:: About this exercise ::
In the entries below, find the line with "[인랜드 ANC 온누리교회" and the line with "Geld-teruggarantie (221, 2346)". Return those two lines and all lines between them, exactly.

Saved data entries

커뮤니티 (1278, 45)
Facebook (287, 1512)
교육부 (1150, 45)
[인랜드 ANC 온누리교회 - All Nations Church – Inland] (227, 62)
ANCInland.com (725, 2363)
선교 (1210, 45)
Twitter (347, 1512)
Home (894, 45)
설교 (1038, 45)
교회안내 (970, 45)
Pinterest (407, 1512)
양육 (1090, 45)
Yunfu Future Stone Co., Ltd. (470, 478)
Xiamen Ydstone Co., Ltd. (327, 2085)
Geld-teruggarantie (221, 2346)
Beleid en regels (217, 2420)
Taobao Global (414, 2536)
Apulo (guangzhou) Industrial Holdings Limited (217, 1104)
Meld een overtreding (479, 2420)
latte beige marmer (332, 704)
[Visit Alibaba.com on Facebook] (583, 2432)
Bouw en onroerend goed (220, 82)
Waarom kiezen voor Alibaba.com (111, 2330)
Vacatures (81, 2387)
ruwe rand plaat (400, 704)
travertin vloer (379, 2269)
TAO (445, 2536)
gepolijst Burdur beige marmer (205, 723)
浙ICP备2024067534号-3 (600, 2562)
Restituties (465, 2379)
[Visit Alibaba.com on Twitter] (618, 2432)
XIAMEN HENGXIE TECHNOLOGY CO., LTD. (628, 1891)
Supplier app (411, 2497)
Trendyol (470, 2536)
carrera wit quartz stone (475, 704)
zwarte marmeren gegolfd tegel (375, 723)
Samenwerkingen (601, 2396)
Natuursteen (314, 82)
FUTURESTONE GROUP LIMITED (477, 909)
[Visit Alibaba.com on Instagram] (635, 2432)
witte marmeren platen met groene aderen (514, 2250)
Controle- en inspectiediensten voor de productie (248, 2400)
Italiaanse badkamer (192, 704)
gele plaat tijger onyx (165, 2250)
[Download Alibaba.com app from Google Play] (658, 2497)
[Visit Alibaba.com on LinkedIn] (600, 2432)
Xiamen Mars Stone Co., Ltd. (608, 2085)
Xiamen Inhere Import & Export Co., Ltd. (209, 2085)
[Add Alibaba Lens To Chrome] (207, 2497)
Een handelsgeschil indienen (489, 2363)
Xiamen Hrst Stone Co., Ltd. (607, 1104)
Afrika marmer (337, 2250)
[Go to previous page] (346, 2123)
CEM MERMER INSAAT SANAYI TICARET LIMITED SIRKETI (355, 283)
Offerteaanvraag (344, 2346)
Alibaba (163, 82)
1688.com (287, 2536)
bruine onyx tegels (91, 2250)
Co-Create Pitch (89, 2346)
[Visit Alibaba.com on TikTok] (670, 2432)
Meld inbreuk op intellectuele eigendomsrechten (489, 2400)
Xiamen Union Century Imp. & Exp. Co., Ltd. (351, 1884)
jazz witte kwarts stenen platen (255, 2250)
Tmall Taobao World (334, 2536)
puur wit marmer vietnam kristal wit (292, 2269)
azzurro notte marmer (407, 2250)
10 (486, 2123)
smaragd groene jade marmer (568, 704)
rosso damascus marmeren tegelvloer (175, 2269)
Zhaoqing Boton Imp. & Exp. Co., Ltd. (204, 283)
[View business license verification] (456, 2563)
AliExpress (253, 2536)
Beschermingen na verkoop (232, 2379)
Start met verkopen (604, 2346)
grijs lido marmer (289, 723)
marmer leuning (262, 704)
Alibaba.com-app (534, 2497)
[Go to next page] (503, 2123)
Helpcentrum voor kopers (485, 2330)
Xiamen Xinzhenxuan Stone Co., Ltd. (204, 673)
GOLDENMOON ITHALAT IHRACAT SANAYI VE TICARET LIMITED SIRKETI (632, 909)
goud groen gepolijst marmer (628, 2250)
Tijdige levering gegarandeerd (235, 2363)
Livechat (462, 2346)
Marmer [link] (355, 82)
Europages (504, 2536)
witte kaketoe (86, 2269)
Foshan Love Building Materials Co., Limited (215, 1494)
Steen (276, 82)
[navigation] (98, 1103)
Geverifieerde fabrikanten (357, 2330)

:: Solution to this exercise ::
[인랜드 ANC 온누리교회 - All Nations Church – Inland] (227, 62)
ANCInland.com (725, 2363)
선교 (1210, 45)
Twitter (347, 1512)
Home (894, 45)
설교 (1038, 45)
교회안내 (970, 45)
Pinterest (407, 1512)
양육 (1090, 45)
Yunfu Future Stone Co., Ltd. (470, 478)
Xiamen Ydstone Co., Ltd. (327, 2085)
Geld-teruggarantie (221, 2346)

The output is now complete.